Etti crafted a race day plan to get him to his goal of a sub-five hour marathon: stay healthy, put in the miles, stay hydrated, incorporate strength and flexibility training, and stick with the pace group.  He was confident that locating the Cliff Bar pace group and sticking with it would bring him to the finish line.  He had incorporated tempo runs into his training and felt like he could maintain a race-day pace in the 10:50-10:57 range.

But when Will arrived at the start line and began Sunday’s race, which happened to coincide with the runner’s 39th birthday, he encountered a challenge he had not anticipated which threw a wrench into his plan for the day. The pacers were running faster than he was comfortable with. Etti had put a great deal of confidence on the pace group being his guide, when their pace didn’t match up to what he expected, it challenged whole race day perspective.

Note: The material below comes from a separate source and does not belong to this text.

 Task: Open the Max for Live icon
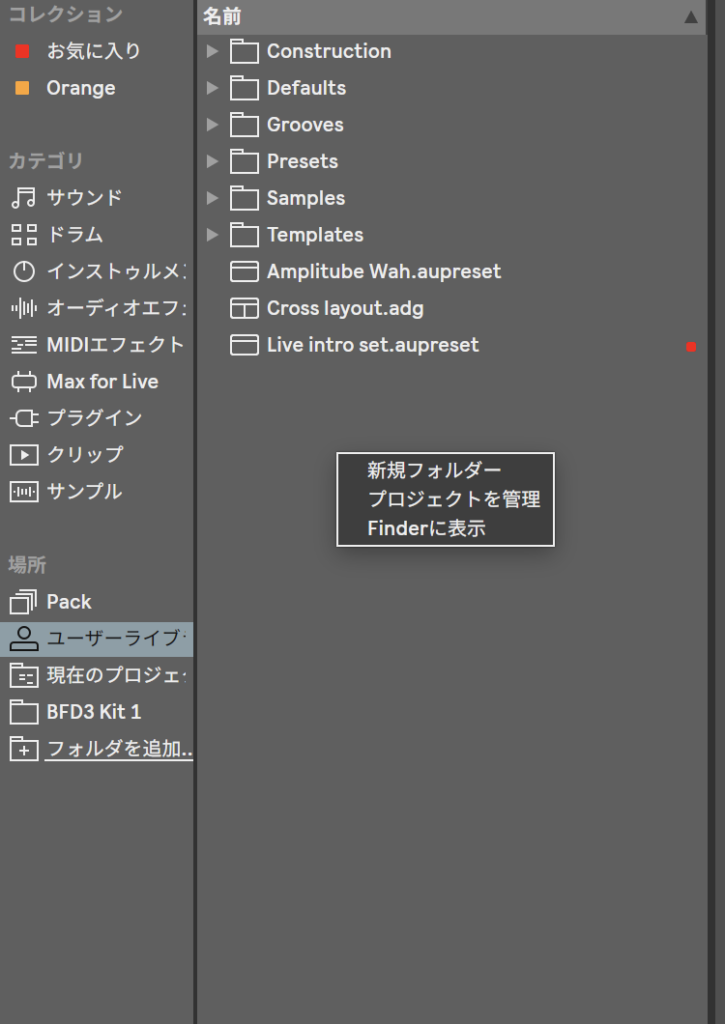pos(23,381)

Though his overall splits to the 30k mark were within the range he had trained for, Etti didn’t get into a groove.  He was challenged, once again, with the severe leg cramps that had held him back in the 2014 Marine Corps Marathon.  Missing both his time goal and his “feel good” goal was a let down, but Etti chose to look at the race overall as a positive experience.

“I heard from a fellow runner that ‘you learn something new from each marathon’” Etti said, and he chalks the experience up to another lesson learned.  Looking back, he wishes he had left the pace group and maintained his own pace instead of trying to stay with a tempo that wasn’t working for him.  “Similar to last year, I started cramping,” Etti said.  The last 8.2 miles were a challenge to just continue forward. I told myself to “just keep moving,” Etti said.  At one point, he counted his steps, trying to determine how many paces he could run before the pain became unbearable.  It was 37.  So he ran as far as he could, walked, then ran again until he finally crossed the finish line.

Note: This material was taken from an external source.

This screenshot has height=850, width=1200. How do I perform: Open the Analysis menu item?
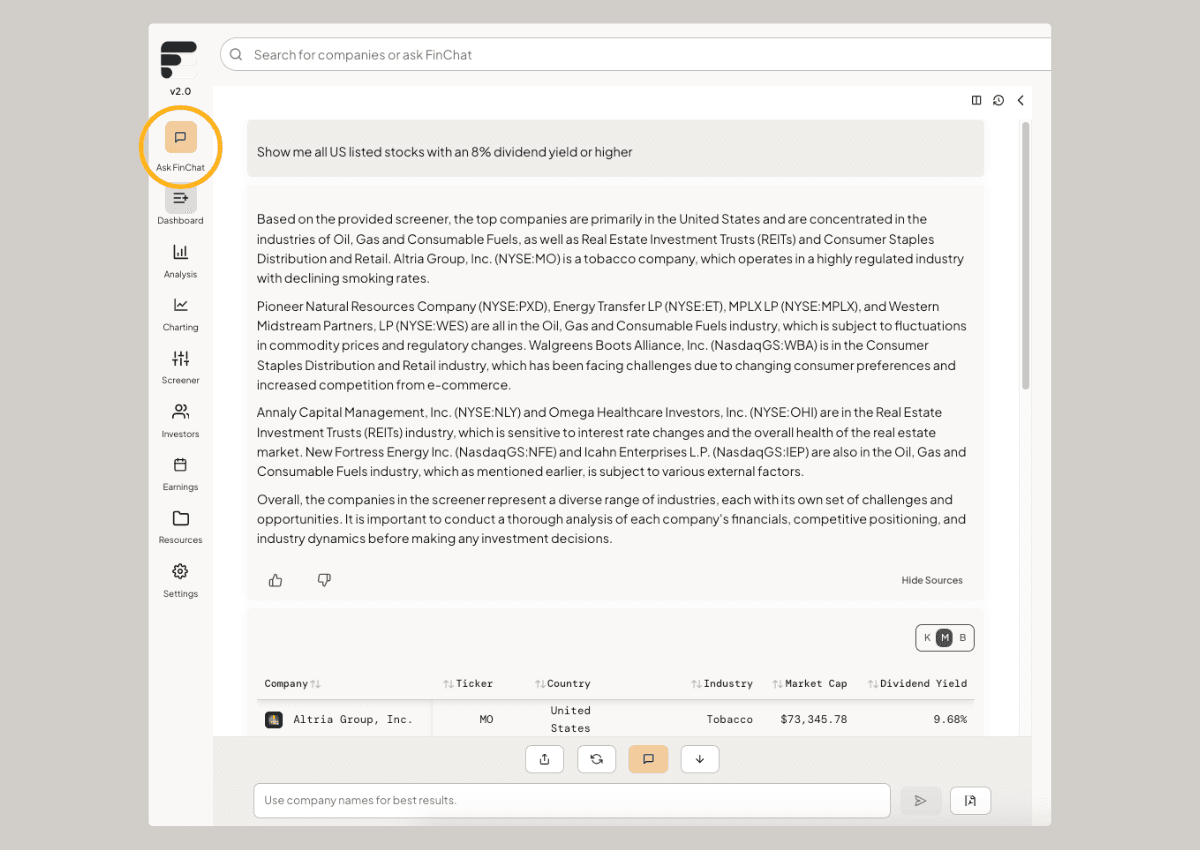coord(180,259)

Etti’s 5:14 performance on his 39th birthday still far outstrips his 5:51 effort at his inaugural marathon last year.  And the unflagging positivity which has marked Etti’s outlook on running and life was in full effect after Sunday’s race.  He drew inspiration from the other runners on the course.  He thought of the service men and women remembered on mile twelve of the course, the ‘wear blue mile’ in which members of the military who lost their lives in combat are honored.

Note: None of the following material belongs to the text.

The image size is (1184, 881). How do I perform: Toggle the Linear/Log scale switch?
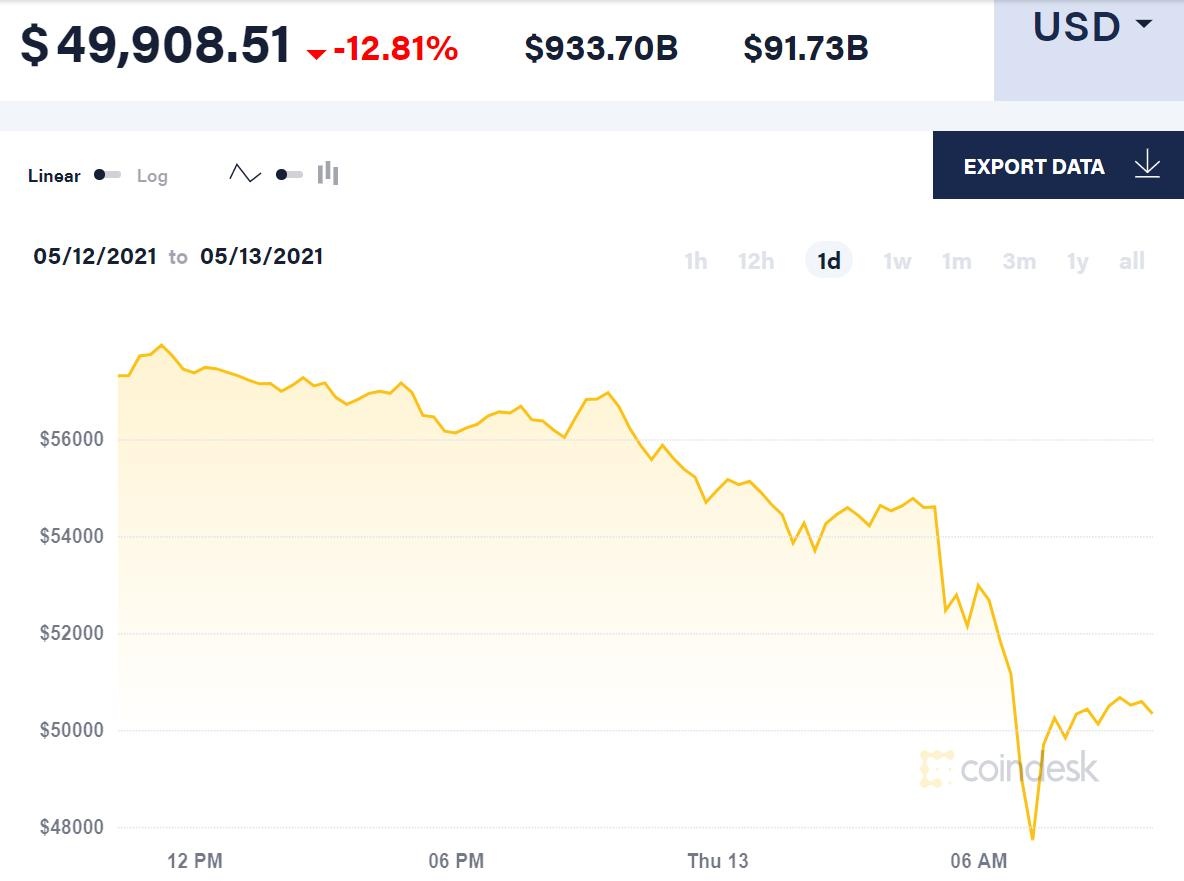107,175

“It helped me take it into perspective.  Not everybody gets to run.  We’re very fortunate,” he said.  Though his performance was not exactly what he’d hoped, Etti takes it all in stride.  While he acknowledges that his plan didn’t go perfectly and definitely wishes he hadn’t hobbled through eight miles of painful cramping, Etti’s post-race view was still overwhelmingly positive.  His contagious smile was on full display, and he focused on the improvement from last year to this year, “I have a 37 minute PR,” Etti said.

Focusing on the positive has been the cornerstone of Etti’s training.  He uses running to inform his perspective on his life, calling it “the mental marathon.” But his persistence and dogged pursuit of improvement when it comes to running is strongly tied in to his life experience.  Leaving behind the crime he witnessed in his neighborhood growing up to pursue college, graduate school, and his doctorate, while building a career and raising a family, Etti chose the road he wanted, not the one he was presented.

Later, after a drunk driver nearly took his life, and Etti had to learn how to walk again, he chose to use his setback as an opportunity to set new goals, the marathon just one of them.  Hard work and gratitude for the opportunity it presents are a given in Etti’s life.  Though his early talents were on the track, it seems Etti has had the heart of a marathoner since long before he tackled 26.2.

While Etti drew inspiration this past Sunday from his fellow runners and the sacrifices of fallen heroes, he has often been the inspiration himself.  His teammates and coaches in First Time Marathoners have viewed Etti as an uplifting force, not only for his story, but for the way he carries himself and his approach to training, and will certainly benefit from his techniques when he returns to the group not just as a runner, but as a pace group coach this winter.